The employee, not the job, is what makes telecommuting work
More than 3.3 million American workers claim home as their primary workplace. The numbers of workers who perform at least some of their jobs at home have grown rapidly over the last two decades.
Telecommuting helps employers control their office-space costs. There is ample evidence that it increases employee job satisfaction, which improves retention. But does allowing some employees to telecommute improve a company’s performance?
A recent study by the nonprofit Families and Work Institute shows that not all telecommuting experiences are created equal.
The study focused on traits that successful telecommuters share and suggests that employers that approve telecommuting arrangements based on the employee—not the job description—have better results. That is, successful telecommuting depends at least as much on the person working at home as it does on the tasks he or she performs.
It may sound like common sense, but the best telecommuters are individuals who have a great deal of self-discipline and can work independently.
Also, the study suggests that telecommuting is best used in small doses.
Employees who work away from the office miss many of the social aspects of working in an office. These include key alliances that may help advance the individual’s career. Additionally, office interaction can often spur creativity that allows workers to solve problems and innovate.
The arrangement must work for both the employee and the employer. For example, allowing an employee to work from home may be a cost-effective alternative to having the worker from taking an entire day off to handle family responsibilities.

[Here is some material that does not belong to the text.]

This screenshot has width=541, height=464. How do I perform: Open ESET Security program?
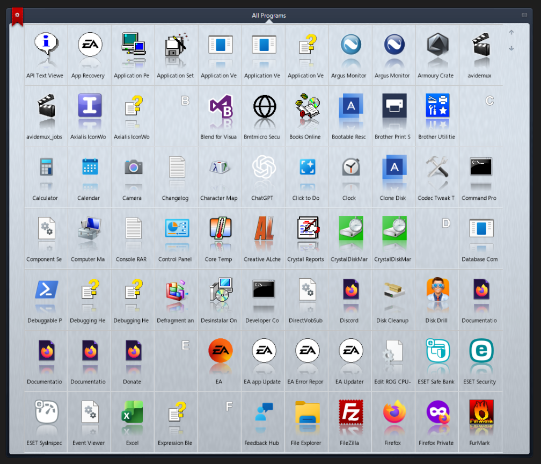tap(480, 351)
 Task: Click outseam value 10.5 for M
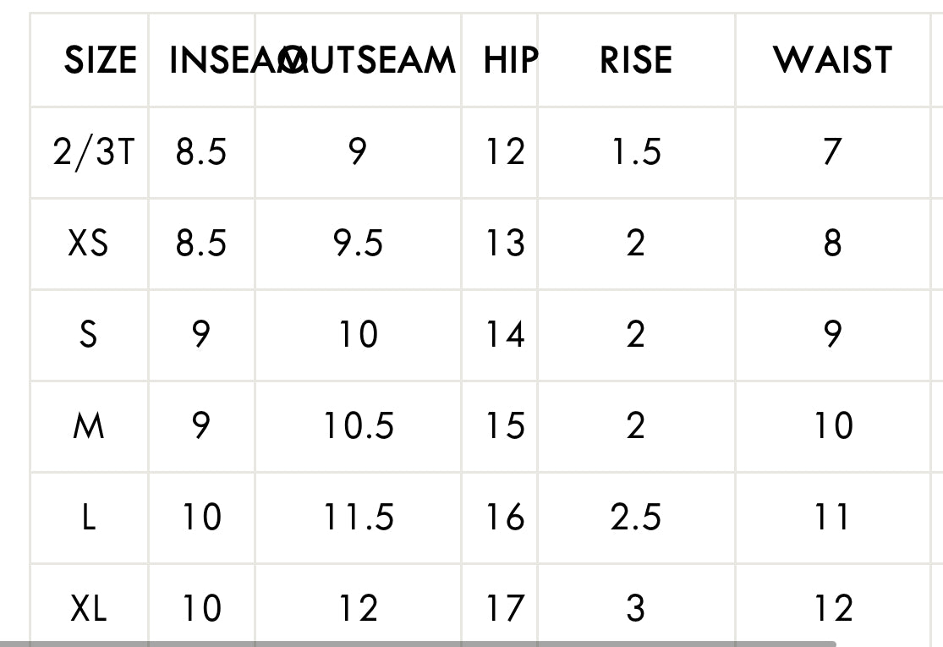[x=358, y=426]
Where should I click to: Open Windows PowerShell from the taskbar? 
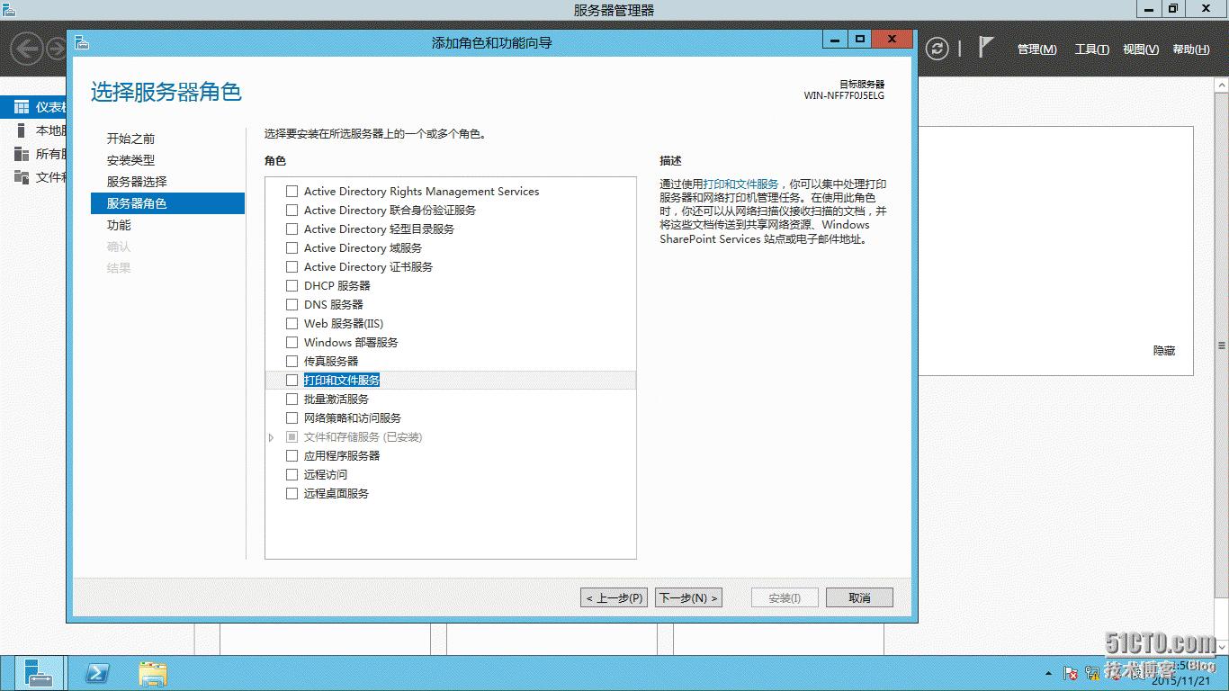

Telecommuting may be implemented on a trial basis for workers who request it: Perhaps one or two days a week working at home during the trial, followed by a review of the employee’s body of work after a few weeks.
Employers that permit telecommuting should make it clear that their remote employees must still meet deadlines and quality standards. Telecommuters should be continually evaluated to ensure they are meeting expectations.
Employers should develop objective, measurable standards for evaluating telecommuters’ performance to avoid charges of bias.